*Set task:* Reproduce the data below word for word, keeping every line intact.

Data drawn from a collection:
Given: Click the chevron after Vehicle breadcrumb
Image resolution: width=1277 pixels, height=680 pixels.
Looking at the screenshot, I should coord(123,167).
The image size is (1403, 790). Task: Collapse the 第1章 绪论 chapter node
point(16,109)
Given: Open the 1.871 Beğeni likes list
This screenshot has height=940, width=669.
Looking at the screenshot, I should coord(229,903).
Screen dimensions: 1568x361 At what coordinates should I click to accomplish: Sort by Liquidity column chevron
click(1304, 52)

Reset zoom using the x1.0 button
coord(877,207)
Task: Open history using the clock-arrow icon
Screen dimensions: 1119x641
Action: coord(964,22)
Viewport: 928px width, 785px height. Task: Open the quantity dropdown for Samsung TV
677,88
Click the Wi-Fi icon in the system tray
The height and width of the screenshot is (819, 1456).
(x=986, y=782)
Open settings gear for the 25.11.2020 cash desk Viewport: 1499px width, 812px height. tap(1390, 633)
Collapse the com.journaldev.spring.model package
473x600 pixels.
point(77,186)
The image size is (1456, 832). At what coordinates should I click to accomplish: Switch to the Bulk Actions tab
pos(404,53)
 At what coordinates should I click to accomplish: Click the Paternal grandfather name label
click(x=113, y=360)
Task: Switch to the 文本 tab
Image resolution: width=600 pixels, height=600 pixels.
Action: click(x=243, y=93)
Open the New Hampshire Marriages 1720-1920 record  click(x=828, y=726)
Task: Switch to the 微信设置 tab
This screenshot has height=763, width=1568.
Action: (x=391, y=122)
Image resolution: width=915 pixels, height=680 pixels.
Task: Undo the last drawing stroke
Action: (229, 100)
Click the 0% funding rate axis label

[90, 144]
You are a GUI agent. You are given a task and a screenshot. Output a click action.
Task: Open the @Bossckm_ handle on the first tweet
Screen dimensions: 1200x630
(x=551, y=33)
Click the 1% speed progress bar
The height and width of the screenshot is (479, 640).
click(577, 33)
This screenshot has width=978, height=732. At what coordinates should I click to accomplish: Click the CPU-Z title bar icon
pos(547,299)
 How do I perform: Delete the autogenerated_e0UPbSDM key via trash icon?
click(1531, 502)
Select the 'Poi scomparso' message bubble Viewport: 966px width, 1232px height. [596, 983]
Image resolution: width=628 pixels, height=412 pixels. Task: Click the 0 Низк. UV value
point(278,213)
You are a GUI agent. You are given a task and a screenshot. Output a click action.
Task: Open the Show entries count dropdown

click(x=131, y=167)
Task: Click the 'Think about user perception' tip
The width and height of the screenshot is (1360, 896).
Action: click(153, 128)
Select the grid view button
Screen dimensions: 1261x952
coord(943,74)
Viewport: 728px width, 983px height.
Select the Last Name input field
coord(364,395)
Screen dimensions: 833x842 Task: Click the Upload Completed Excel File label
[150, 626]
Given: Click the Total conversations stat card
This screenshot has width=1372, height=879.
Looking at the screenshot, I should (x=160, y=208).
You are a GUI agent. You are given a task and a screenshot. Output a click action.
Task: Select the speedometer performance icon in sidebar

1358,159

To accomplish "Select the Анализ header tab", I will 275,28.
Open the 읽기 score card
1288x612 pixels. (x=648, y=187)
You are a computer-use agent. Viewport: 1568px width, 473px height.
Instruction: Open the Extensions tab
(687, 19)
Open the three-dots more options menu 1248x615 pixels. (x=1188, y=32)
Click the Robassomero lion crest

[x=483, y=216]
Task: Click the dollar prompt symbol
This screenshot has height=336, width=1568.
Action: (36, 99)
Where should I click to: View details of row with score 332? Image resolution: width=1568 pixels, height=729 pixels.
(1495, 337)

*Written answer:*
Given: Click the chevron after Vehicle breadcrumb
Image resolution: width=1277 pixels, height=680 pixels.
Looking at the screenshot, I should coord(123,167).
The image size is (1403, 790). Task: Collapse the 第1章 绪论 chapter node
point(16,109)
Given: Open the 1.871 Beğeni likes list
This screenshot has height=940, width=669.
Looking at the screenshot, I should coord(229,903).
Screen dimensions: 1568x361 At what coordinates should I click to accomplish: Sort by Liquidity column chevron
click(1304, 52)

Reset zoom using the x1.0 button
coord(877,207)
Task: Open history using the clock-arrow icon
Screen dimensions: 1119x641
Action: coord(964,22)
Viewport: 928px width, 785px height. Task: Open the quantity dropdown for Samsung TV
677,88
Click the Wi-Fi icon in the system tray
The height and width of the screenshot is (819, 1456).
(x=986, y=782)
Open settings gear for the 25.11.2020 cash desk Viewport: 1499px width, 812px height. tap(1390, 633)
Collapse the com.journaldev.spring.model package
473x600 pixels.
point(77,186)
The image size is (1456, 832). At what coordinates should I click to accomplish: Switch to the Bulk Actions tab
pos(404,53)
 At what coordinates should I click to accomplish: Click the Paternal grandfather name label
click(x=113, y=360)
Task: Switch to the 文本 tab
Image resolution: width=600 pixels, height=600 pixels.
Action: click(x=243, y=93)
Open the New Hampshire Marriages 1720-1920 record  click(x=828, y=726)
Task: Switch to the 微信设置 tab
This screenshot has height=763, width=1568.
Action: (x=391, y=122)
Image resolution: width=915 pixels, height=680 pixels.
Task: Undo the last drawing stroke
Action: (229, 100)
Click the 0% funding rate axis label

[90, 144]
You are a GUI agent. You are given a task and a screenshot. Output a click action.
Task: Open the @Bossckm_ handle on the first tweet
Screen dimensions: 1200x630
(x=551, y=33)
Click the 1% speed progress bar
The height and width of the screenshot is (479, 640).
click(577, 33)
This screenshot has width=978, height=732. At what coordinates should I click to accomplish: Click the CPU-Z title bar icon
pos(547,299)
 How do I perform: Delete the autogenerated_e0UPbSDM key via trash icon?
click(1531, 502)
Select the 'Poi scomparso' message bubble Viewport: 966px width, 1232px height. [596, 983]
Image resolution: width=628 pixels, height=412 pixels. Task: Click the 0 Низк. UV value
point(278,213)
You are a GUI agent. You are given a task and a screenshot. Output a click action.
Task: Open the Show entries count dropdown

click(x=131, y=167)
Task: Click the 'Think about user perception' tip
The width and height of the screenshot is (1360, 896).
Action: click(153, 128)
Select the grid view button
Screen dimensions: 1261x952
coord(943,74)
Viewport: 728px width, 983px height.
Select the Last Name input field
coord(364,395)
Screen dimensions: 833x842 Task: Click the Upload Completed Excel File label
[150, 626]
Given: Click the Total conversations stat card
This screenshot has width=1372, height=879.
Looking at the screenshot, I should (x=160, y=208).
You are a GUI agent. You are given a task and a screenshot. Output a click action.
Task: Select the speedometer performance icon in sidebar

1358,159

To accomplish "Select the Анализ header tab", I will 275,28.
Open the 읽기 score card
1288x612 pixels. (x=648, y=187)
You are a computer-use agent. Viewport: 1568px width, 473px height.
Instruction: Open the Extensions tab
(687, 19)
Open the three-dots more options menu 1248x615 pixels. (x=1188, y=32)
Click the Robassomero lion crest

[x=483, y=216]
Task: Click the dollar prompt symbol
This screenshot has height=336, width=1568.
Action: (36, 99)
Where should I click to: View details of row with score 332? Image resolution: width=1568 pixels, height=729 pixels.
(1495, 337)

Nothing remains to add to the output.